A travers cette interview qu’il nous a accordée, cinq jours après l’avènement du Mouvement patriotique pour la sauvegarde et la restauration (MPSR) et sur non seulement cette actualité politique, mais également le pouvoir Kaboré et le procès Thomas Sankara, Ismaël Abdoulaye Diallo, ancien fonctionnaire international, observateur averti de la scène politique burkinabè et un des leaders du Front du renforcement de la citoyenneté (FRC) fait des confidences et des analyses, sans langue de bois, des sujets que nous avons évoqués avec lui. Interview !

Lefaso.net : Cela fait bien longtemps qu’on ne vous lis plus dans la presse sur les grandes questions, vous qui avez été parmi les acteurs de la lutte contre la modification de la Constitution puis, sous la transition à travers vos interventions d’éveil des consciences. Qu’est-ce qui explique cette absence ?

Ismaël Abdoulaye Diallo : Je suis tenté de vous répondre que c’est vous qui avez cessé de me contacter (rires). Et comme je ne suis pas ici pour me vendre, je suis resté aussi dans mon coin comme on dit. L’autre raison, en réalité, est qu’en février 2020, je suis parti à l’étranger pour deux mois. Je me suis finalement retrouvé hors du pays pendant 17 mois et ne suis rentré qu’en début juillet 2021.

Le public vous redécouvre avec votre passage devant le tribunal militaire pour votre témoignage dans le cadre du procès Thomas Sankara. Justement, sur le procès, ouvert après 34 ans d’attente, dans quels sentiments avez-vous livré votre témoignage ?

Vous allez me faire dire des choses qui ne vous plairont pas ; à vous et à d’autres personnes (rires). La première est que je suis passé devant le tribunal un jeudi après-midi, ça a duré environ 35 minutes. Puis, le lundi, pour terminer le témoignage (l’audience ayant lieu du lundi au jeudi, ndlr). Lundi matin, j’ai donc commencé par demander l’impossible au président du tribunal, c’est-à-dire d’inviter les journalistes à sortir de la salle avant que je ne témoigne.

Et il était bien entendu très étonné. Il a demandé pourquoi ? Je lui dis que tout ce que j’ai lu dans la presse, tout ce que j’ai entendu à la radio, tout ce que j’ai vu à la télé, n’était pas ce que j’ai dit. Alors, je ne veux pas prendre le risque, cette deuxième fois, qu’on travestisse ce que j’ai dit. Il m’a dit qu’il ne peut pas demander aux journalistes de quitter la salle. J’ai donc dit que je ne parlerai pas.

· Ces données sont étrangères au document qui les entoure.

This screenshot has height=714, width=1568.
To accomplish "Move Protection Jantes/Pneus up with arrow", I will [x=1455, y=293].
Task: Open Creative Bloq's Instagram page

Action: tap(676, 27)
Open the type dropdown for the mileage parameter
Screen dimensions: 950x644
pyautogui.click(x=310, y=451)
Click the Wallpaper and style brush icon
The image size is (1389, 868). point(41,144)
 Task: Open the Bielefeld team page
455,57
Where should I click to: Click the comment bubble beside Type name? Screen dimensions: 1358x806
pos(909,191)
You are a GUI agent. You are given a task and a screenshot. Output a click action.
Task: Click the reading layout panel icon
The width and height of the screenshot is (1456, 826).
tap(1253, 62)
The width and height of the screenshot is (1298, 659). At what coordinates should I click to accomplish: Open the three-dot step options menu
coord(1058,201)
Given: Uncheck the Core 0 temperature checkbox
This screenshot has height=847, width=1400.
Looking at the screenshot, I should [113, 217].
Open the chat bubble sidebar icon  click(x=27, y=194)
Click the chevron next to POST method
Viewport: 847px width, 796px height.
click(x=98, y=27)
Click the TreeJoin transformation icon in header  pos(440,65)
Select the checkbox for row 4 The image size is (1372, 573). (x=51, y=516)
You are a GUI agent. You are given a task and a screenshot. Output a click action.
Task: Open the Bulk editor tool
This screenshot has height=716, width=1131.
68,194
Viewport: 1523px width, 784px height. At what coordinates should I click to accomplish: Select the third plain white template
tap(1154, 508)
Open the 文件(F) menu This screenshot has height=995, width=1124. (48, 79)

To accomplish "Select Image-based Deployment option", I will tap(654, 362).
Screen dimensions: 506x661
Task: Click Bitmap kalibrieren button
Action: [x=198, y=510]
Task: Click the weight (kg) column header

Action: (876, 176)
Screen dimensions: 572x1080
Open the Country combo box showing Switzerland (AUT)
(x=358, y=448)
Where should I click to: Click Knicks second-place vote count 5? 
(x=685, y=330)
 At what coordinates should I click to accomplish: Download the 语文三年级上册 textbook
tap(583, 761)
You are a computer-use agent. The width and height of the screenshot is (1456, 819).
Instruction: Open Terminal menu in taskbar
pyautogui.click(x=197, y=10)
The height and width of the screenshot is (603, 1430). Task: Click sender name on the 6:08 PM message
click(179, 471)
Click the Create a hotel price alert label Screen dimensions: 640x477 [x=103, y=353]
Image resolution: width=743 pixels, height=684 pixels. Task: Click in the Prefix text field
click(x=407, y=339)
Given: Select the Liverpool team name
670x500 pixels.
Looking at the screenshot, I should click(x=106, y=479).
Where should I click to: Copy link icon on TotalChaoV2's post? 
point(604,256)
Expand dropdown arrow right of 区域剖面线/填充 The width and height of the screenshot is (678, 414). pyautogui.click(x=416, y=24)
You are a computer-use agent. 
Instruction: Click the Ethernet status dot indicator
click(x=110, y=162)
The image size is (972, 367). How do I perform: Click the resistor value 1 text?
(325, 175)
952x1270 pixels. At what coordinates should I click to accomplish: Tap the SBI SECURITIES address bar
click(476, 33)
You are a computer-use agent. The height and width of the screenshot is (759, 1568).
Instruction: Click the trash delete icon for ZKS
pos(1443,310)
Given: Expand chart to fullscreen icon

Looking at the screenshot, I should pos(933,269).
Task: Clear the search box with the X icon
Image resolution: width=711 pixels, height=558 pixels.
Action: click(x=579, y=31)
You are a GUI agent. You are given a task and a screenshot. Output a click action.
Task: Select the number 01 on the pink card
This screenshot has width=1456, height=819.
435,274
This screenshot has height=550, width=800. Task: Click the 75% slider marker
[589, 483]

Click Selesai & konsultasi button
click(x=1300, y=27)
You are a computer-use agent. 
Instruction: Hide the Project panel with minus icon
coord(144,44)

Il m’a dit : « non, vous êtes obligé de parler car vous êtes un témoin ». J’ai posé cette condition en réalité pour m’adresser aux journalistes, leur dire de veiller à ce qu’ils écrivent parce qu’une fois que c’est sorti, c’est sorti. C’est comme de l’eau versée à terre, on ne peut plus la ramasser. N’est pas journaliste qui veut, c’est une grande responsabilité et c’était une façon pour moi de leur dire de faire attention. Etre journaliste pour moi, c’est comme être chirurgien, comme être pilote.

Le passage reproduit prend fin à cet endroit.